| WORK TO BE COMPLETED |
Which Python version is the minimum required by the sas-parquet package, according to the package metadata below?

| PASSAGE PROVIDED |
## START
Metadata-Version: 2.4
Name: sas-parquet
Version: 0.1.0
Summary: Convert SAS/CSV files to Parquet, detect unique keys, and compare datasets — chunk-by-chunk, memory-safe.
Project-URL: Homepage, https://github.com/kulbshar/sas-parquet
Project-URL: Documentation, https://github.com/kulbshar/sas-parquet#readme
Project-URL: Repository, https://github.com/kulbshar/sas-parquet
Project-URL: Issues, https://github.com/kulbshar/sas-parquet/issues
Project-URL: Changelog, https://github.com/kulbshar/sas-parquet/blob/main/CHANGELOG.md
Author-email: Kulbhushan Sharma <sharma.kul.1982@gmail.com>
License: MIT
License-File: LICENSE
Keywords: csv,data-comparison,data-engineering,data-validation,etl,parquet,polars,pyarrow,sas,sas7bdat
Classifier: Development Status :: 4 - Beta
Classifier: Environment :: Console
Classifier: Environment :: Web Environment
Classifier: Intended Audience :: Developers
Classifier: Intended Audience :: Financial and Insurance Industry
Classifier: Intended Audience :: Science/Research
Classifier: License :: OSI Approved :: MIT License
Classifier: Operating System :: OS Independent
Classifier: Programming Language :: Python :: 3
Classifier: Programming Language :: Python :: 3.10
Classifier: Programming Language :: Python :: 3.11
Classifier: Programming Language :: Python :: 3.12
Classifier: Programming Language :: Python :: 3.13
Classifier: Topic :: Database
Classifier: Topic :: Scientific/Engineering
Classifier: Topic :: Software Development :: Libraries :: Python Modules
Requires-Python: >=3.10
Requires-Dist: click>=8.1.0
Requires-Dist: polars>=1.0.0
Requires-Dist: pyarrow>=15.0.0
Requires-Dist: pyreadstat>=1.2.0
Provides-Extra: dev
Requires-Dist: pytest-cov>=4.1.0; extra == 'dev'
Requires-Dist: pytest>=7.4.0; extra == 'dev'
Requires-Dist: ruff>=0.4.0; extra == 'dev'
Provides-Extra: ui
Requires-Dist: streamlit>=1.30.0; extra == 'ui'
Description-Content-Type: text/markdown

# sas-parquet

[![PyPI](https://img.shields.io/pypi/v/sas-parquet.svg)](https://pypi.org/project/sas-parquet/)
## END
| STORED ROWS |
## START
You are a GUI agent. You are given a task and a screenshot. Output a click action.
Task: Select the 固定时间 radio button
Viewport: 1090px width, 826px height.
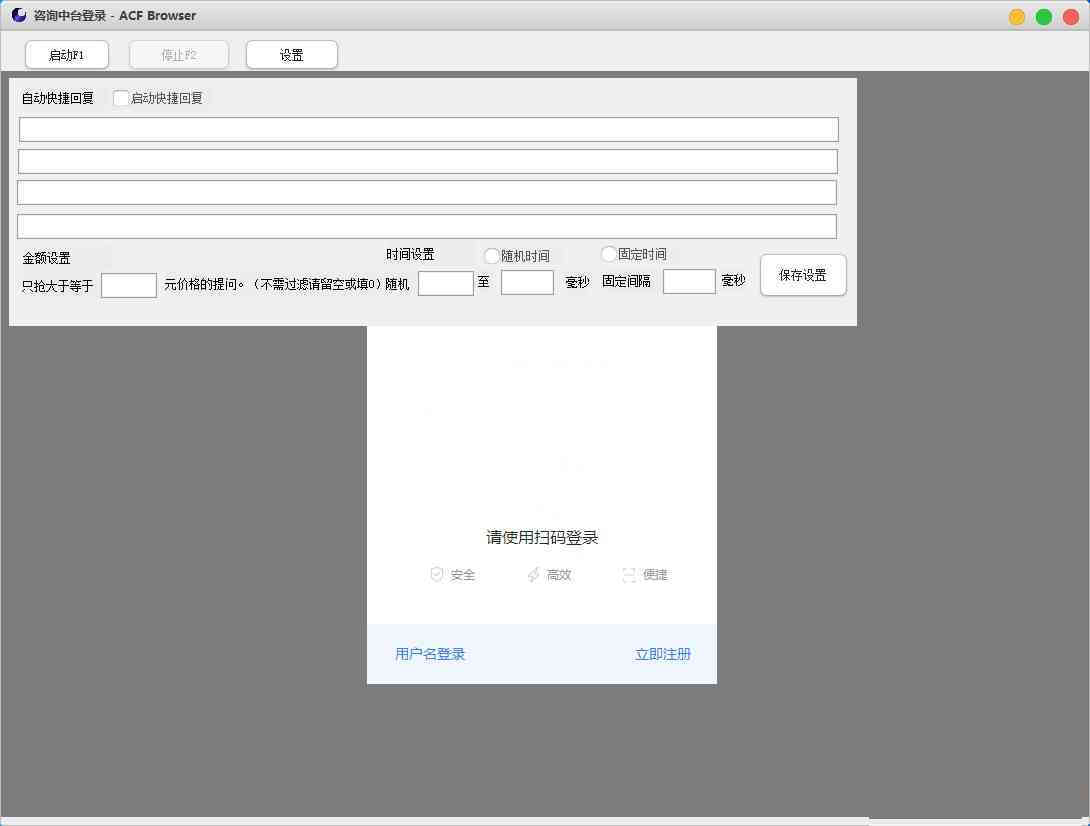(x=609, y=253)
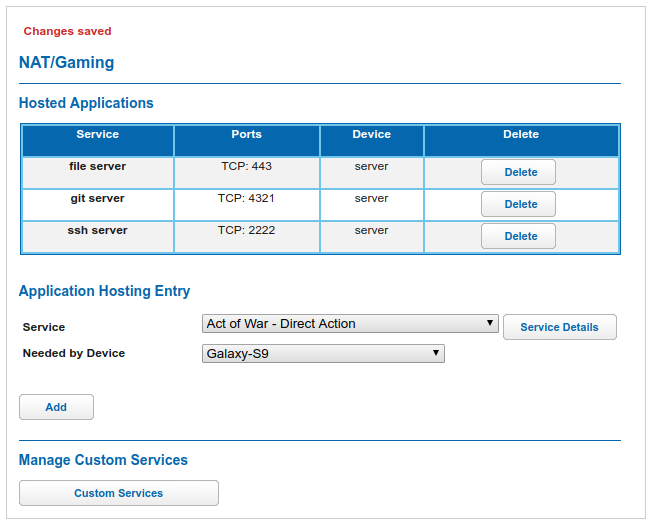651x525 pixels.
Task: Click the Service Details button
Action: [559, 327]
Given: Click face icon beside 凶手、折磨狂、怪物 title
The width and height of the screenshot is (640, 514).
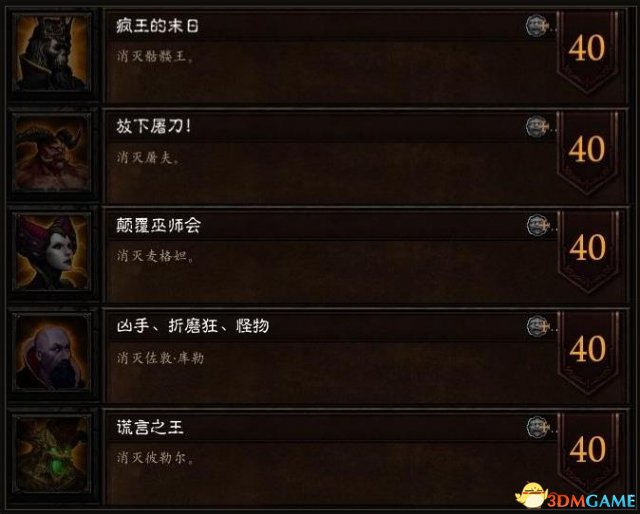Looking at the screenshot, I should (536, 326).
## END
| TASK OUTPUT |
Python 3.10